The American Community Survey, conducted by the US Census Bureau, collects data from around 3.5 million households each year in order to estimate various demographic statistics of the US population, including appliances installed in the home, languages spoken, work experience and much more (here's the complete data dictionary). The data science competition platform Kaggle recently introduced a library of hosted datasets, and the American Community Survey is one of the data sets available.
Kaggle users can also publish scripts (in R, Python, or Julia) to analyze the data sets and link the analysis to the datasets. For example, Kaggle user "A.M.A." used R to look at the educational attainment and income data from the ACS to decide whether it's work pursuing a PhD.
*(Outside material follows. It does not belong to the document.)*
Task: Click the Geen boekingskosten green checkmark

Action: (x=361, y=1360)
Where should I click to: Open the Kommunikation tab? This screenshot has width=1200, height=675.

As it turns out, there's a surprisingly distinct jump in income range for educational level attained from Bachelors to Masters and Doctorate. (The horizonal axis is in units of $10,000.) You can find more analyses of the data by Kaggle users at the link below.
Kaggle datasets: 2013 American Community Survey
I wonder if the data is somewhat normalized, because the range is very small (about 1k $ for each level of education). Assuming it would be something like the first year after school mean income, I think the difference is quite small (about 3k between a Bsc and a PHD).
Posted by: Owe Jessen | January 26, 2016 at 00:57
PS: I used the source, and it now becomes clearer: The horizontal axis is log10(income), so 4.6 is about 40k and 4.8 is about 70k, and the OP plotted the distribution of medians of the samples he took from the original data. This explains it to me, but I think it's a curious treatment of the income variable.
Posted by: Owe Jessen | January 26, 2016 at 01:06